We can evaluate the statistical properties of \(f_j(\hat{\theta})\), for \(j=1,\ldots,4\), by Monte Carlo simulation in the same way that we evaluated the statistical properties of \(\hat{\mu}\) in Chapter 7.We use the simulation model (7.41) and \(N=1000\) simulated samples of size \(T=100\) to compute the estimates \(\{\left(f_{j}(\hat{\theta})\right)^{1},\ldots,\left(f_j(\hat{\theta})\right)^{1000}\}\) The true values for \(f_j(\theta)\) are: \[\begin{align*} f_1(\theta) & = 0.05+(0.10)\times(-1.645)=-0.114,\\ f_2(\theta) & = - \$100,000 \times f_1(\theta) = \$11,449, \\ f_3(\theta) & = \$100,000 \times \left(\exp(f_1(\theta)) -1 \right) = \$10,818, \\ f_4(\theta) & = (0.05 - 0.0025)/0.10 = 0.475. \end{align*}\]

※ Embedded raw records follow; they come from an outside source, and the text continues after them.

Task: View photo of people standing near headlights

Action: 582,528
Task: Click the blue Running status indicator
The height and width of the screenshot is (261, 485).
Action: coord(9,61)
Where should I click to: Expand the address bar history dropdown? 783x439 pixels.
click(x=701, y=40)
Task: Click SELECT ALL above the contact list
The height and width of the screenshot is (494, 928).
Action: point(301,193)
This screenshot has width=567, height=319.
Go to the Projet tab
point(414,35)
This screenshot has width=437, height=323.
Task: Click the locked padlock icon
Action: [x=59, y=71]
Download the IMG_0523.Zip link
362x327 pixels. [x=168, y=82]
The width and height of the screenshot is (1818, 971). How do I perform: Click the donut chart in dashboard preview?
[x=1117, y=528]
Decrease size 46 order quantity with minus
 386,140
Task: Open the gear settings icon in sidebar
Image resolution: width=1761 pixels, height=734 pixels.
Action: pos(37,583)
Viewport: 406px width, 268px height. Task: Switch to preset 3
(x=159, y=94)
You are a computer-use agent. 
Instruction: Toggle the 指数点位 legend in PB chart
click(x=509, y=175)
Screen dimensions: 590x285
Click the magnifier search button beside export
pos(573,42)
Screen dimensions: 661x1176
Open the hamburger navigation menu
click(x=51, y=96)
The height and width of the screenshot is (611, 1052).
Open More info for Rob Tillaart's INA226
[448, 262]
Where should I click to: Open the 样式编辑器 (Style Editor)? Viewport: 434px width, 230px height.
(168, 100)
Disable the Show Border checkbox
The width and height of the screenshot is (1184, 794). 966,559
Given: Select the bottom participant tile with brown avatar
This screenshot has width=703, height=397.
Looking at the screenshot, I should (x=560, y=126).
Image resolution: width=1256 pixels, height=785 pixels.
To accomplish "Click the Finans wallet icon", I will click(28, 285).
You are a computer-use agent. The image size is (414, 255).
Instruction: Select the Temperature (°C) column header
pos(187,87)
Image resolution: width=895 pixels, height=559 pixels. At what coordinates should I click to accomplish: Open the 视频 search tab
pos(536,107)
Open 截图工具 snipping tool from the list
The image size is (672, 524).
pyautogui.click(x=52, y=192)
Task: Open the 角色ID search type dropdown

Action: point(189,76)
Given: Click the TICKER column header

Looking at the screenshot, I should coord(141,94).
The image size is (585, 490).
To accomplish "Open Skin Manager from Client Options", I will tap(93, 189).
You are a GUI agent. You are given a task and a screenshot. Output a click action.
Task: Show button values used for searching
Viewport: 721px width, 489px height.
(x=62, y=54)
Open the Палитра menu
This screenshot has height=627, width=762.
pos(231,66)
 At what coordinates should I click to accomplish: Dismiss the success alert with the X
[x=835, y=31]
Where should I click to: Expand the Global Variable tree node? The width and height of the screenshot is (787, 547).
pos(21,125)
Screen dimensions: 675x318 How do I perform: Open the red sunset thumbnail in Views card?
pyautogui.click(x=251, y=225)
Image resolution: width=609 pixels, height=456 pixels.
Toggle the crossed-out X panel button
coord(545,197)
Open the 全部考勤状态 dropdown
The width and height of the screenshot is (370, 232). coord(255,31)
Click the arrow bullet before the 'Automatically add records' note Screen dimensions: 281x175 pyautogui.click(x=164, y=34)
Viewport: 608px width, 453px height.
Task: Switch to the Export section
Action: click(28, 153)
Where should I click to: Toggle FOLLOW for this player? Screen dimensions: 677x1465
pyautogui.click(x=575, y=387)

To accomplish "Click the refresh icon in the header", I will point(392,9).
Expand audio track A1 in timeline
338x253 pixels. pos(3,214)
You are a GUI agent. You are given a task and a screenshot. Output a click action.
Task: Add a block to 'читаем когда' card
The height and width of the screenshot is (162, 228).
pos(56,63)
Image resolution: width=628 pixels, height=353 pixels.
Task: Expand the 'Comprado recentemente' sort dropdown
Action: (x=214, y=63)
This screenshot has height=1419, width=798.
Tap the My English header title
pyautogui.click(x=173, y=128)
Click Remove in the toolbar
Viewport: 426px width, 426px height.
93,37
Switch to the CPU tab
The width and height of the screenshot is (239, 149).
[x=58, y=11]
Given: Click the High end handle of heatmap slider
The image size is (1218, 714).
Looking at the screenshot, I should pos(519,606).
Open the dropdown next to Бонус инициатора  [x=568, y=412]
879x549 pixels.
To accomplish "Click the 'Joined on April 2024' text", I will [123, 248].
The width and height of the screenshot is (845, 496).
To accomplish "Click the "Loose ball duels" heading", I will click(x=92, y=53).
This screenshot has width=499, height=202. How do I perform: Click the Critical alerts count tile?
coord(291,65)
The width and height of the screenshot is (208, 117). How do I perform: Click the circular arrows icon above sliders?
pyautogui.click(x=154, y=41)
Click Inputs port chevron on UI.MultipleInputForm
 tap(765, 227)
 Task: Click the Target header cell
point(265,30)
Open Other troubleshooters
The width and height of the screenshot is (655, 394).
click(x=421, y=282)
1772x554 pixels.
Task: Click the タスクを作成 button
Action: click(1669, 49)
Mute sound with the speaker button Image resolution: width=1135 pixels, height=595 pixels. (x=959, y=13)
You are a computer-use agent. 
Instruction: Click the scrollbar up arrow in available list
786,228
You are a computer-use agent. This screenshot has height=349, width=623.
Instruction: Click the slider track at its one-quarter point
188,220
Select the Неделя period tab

The R code for the simulation loop is:

mu = 0.05 
sigma = 0.10 
W0 = 100000 
r.f = 0.0025
f1 = mu + sigma*qnorm(0.05) 
f2 = -W0*f1 
f3 = -W0*(exp(f1) - 1)
f4 = (mu - r.f)/sigma
n.obs = 172 
n.sim = 1000 
set.seed(111) 
sim.f = matrix(0,n.sim,4)  
dm.f = matrix(0, n.sim, 4)
jack.f = matrix(0, n.sim, 4)
boot.f = matrix(0, n.sim, 4)
boot.bias = matrix(0, n.sim, 4)
colnames(sim.f) = colnames(dm.f) = colnames(jack.f) = c("f1", "f2","f3","f4") 
colnames(boot.f) = colnames(boot.bias) = c("f1", "f2","f3","f4")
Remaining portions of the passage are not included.